Basically, if humans have had meaningful discussions about it, the product of their reasoning is there for the LLM, right?
Seems to me, the "how many R's are there in the word "strawberry" problem is very suggestive of the idea LLM systems cannot reason. If they could, the question is not difficult.
The fact is humans may never have actually discussed that topic in any meaningful way captured in the training data.
And because of that and how specific the question is, the LLM has no clear relationships to map into a response. It just does best case, whatever the math deemed best.
Seems plausible enough to support the opinion LLM'S cannot reason.
What we do know is LLMs can work with anything expressed in terms of relationships between words.
There is a ton of reasoning templates contained in that data.
Put another way:
Maybe LLM systems are poor at deduction, save for examples contained in the data. But there are a ton of examples!

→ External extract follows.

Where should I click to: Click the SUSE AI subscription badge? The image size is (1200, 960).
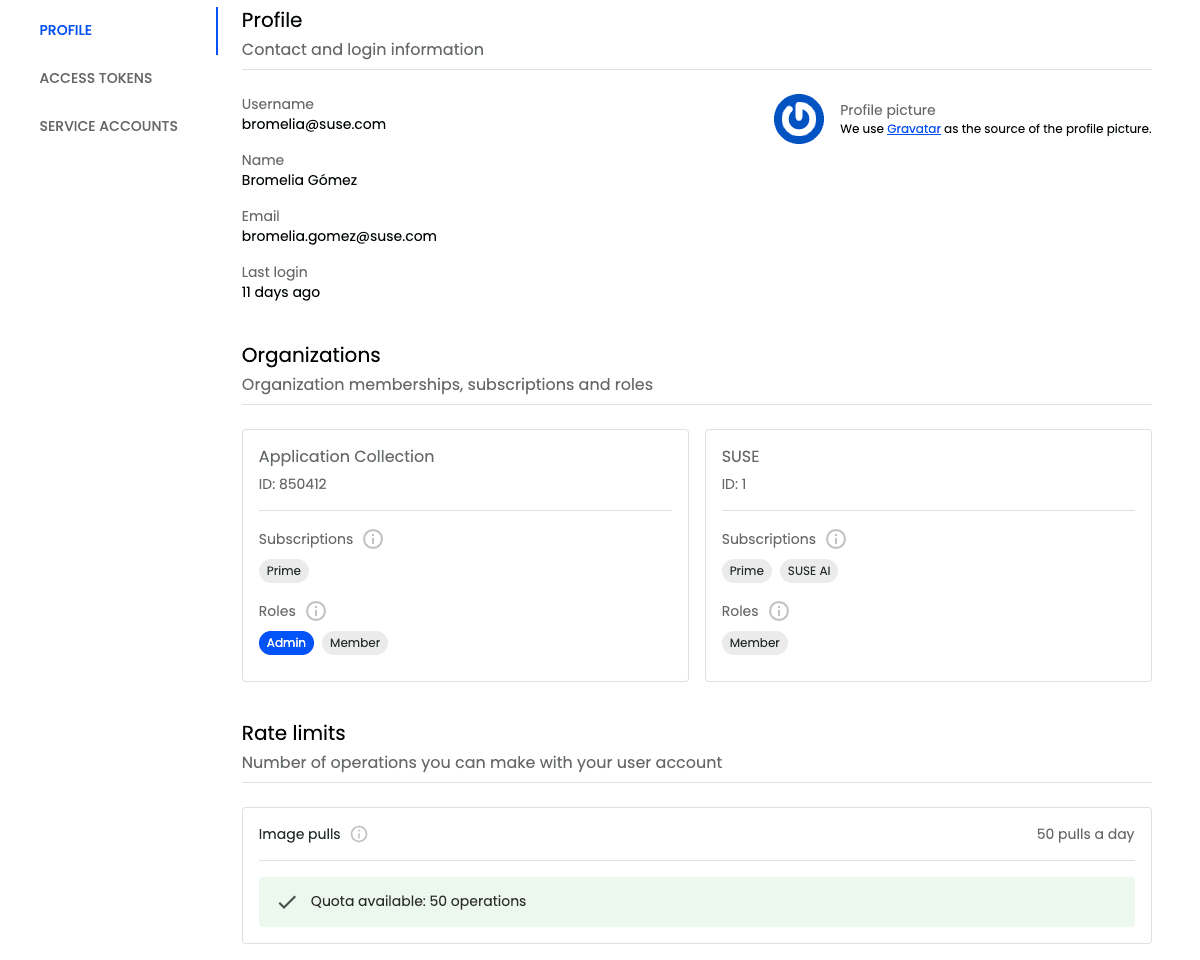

So this is hard to notice.
Maybe LLM systems are fantastic at inference! And so those many examples get mapped to the prompt at hand very well.
And we do notice that and see it like real thinking, not just some horribly complex surface containing a bazillion relationships...
Other examples exist.
[0]That example is due to tokenization. DoH! I knew better too.
Ah well.
I think it's something like the counting parts of problems that current models are shaky with, and I imagine it's a training data problem.